**Study material**.
---+---
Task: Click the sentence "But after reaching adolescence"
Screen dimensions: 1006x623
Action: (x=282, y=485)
---+---
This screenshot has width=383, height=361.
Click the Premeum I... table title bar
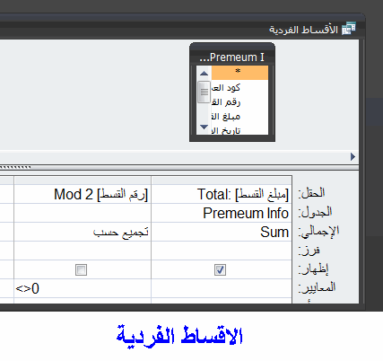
---+---
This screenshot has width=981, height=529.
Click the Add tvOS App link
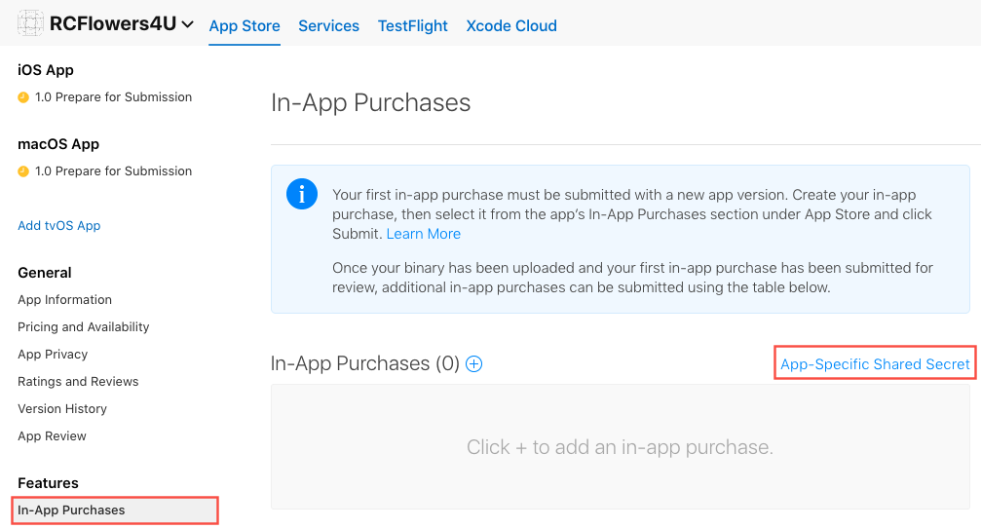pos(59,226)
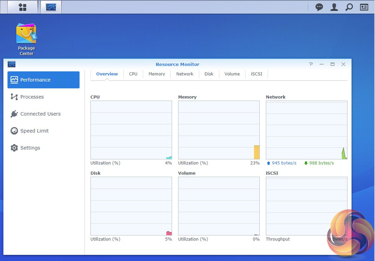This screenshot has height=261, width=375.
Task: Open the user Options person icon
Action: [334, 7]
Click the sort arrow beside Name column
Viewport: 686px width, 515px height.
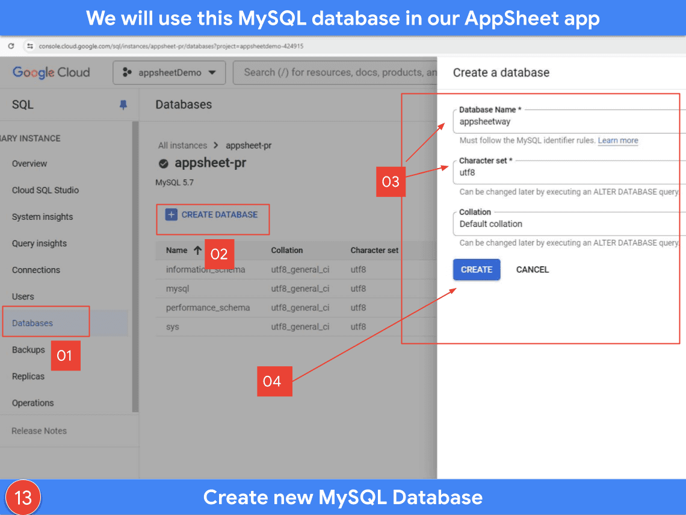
---+---
**What the exercise asks**.
Please, from the material above, copy only the lines from the line with "This screenshot has width=383, height=361." up to and including the line with "Click the Premeum I... table title bar", exactly as written.

**Result of this exercise**.
This screenshot has width=383, height=361.
Click the Premeum I... table title bar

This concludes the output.